Car News

2023 BMW M2 Arrives with 453 HP, Manual Transmission

The BMW M2 is back. The compact performance machine gets a new 453-hp inline six-cylinder engine that you can enjoy with rear-wheel drive and a manual transmission. What you won't get is the controversial kidney grille you'll find on the larger M4. Instead, BMW has done something a bit different.

The M2 has grown and is longer in wheelbase and overall length than the car it replaces. It now sits about halfway between the last M2 and the larger M4. It's much closer to the M4 in performance thanks to the twin-turbo S58 3.0L I6, which makes 48 hp more than the old M2, for a total of 453 hp, just 20 hp shy of the M4. Importantly, it also has 406 lb-ft on tap from 2,650 rpm all the way through 5,870.

A six-speed manual is offered and BMW will also let you pick an eight-speed automatic. Either way, the M2 sends its power to the rear wheels only.

Big (but not too big) grilles and front air inlets keep the M2 cool and are ready for high-speed track use. The BMW M2 has a two-chamber oil sump with an extra suction stage to make sure that the engine stays lubricated even in extreme driving situations, which is M-speak for track days and drifting.

Hiding under those big flares are big wheels measuring 19 inches up front and 20 in the back. The tire setup is surprisingly square at 275 in the front and 285 in the back, which should give the M2 tremendous grip in corners.

Brake discs as big as the wheels of an original M3 lurk under the M2, wearing six-piston calipers in the front with a single-pot setup in the rear. BMW says the system is better integrated with the car than ever before. Brake activation, boosting, and control are all in a single module, letting an integrated actuator reach the desired brake pressure quickly and precisely. This integration improves the responses of the stability and traction control systems as well. The system also gives the driver the choice of two different brake pedal feel settings.

Typical for an M car, the M2 has a load of bracing a standard 2 Series doesn't, along with its own bushings and bearings in the chassis and suspension to make the car stiffer. The result of the stiffer chassis is that the adaptive M suspension can better control body movement of the vehicle, both in comfort and in track-ready modes.

M Drive Professional, one of the electronic systems in the car, brings M-grade traction control and a track-specific drive mode. It also has a new M Drift Analyzer that monitors how you induce oversteer and how you countersteer. It chews up that data and spits out the distance, duration, and angle of your last drift, in case you're trying to hit a new high score.

Inside, the M2 has BMW's latest curved display. The big panel integrates a 12.3-inch digital gauge cluster and a 14.9-inch centre screen for a cleaner look. The display gets M-specific modes and graphics, and gauges for oil temperature and other things you'll want to know if you're really pushing the car hard.
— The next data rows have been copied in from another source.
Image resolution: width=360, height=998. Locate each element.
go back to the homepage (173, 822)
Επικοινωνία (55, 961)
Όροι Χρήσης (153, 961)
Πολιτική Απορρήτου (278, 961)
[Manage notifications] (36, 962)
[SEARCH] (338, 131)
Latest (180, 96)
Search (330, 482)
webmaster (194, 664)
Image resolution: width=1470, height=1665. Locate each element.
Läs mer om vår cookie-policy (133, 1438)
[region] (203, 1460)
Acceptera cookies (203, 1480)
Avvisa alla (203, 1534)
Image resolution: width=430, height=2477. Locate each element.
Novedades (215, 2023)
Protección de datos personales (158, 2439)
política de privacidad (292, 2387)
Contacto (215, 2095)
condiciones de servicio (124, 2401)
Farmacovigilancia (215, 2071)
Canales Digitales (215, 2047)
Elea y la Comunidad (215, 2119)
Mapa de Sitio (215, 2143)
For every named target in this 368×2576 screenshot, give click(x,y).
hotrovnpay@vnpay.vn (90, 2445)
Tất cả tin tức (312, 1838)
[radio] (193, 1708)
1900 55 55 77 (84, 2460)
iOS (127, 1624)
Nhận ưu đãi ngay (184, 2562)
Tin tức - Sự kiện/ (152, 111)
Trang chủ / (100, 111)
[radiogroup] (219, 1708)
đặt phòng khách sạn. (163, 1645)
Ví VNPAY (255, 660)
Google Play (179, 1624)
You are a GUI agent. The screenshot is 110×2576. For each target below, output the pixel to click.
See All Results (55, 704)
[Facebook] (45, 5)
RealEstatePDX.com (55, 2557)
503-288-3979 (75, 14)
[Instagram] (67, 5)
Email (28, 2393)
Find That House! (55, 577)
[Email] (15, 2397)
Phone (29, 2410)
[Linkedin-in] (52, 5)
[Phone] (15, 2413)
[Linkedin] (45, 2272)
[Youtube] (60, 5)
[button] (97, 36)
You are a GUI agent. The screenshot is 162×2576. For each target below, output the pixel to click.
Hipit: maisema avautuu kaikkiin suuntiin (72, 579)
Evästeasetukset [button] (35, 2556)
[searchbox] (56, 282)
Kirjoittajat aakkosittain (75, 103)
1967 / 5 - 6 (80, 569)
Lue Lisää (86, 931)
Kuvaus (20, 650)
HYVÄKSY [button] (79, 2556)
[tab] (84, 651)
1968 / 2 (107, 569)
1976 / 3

The driver and front passenger get more heavily bolstered M Sport seats wrapped in Veranasca leather. They can be ordered in black or in cognac, and have an illuminated M logo in the headrests. M Carbon buckets are optional and cut 11 kg compared with the standard seats. A carbon fibre roof is offered, or you can get a glass sunroof that's bigger than before by 20 per cent.

The new 2023 BMW M2 starts from $76,500 and should arrive at dealers in the second quarter of next year.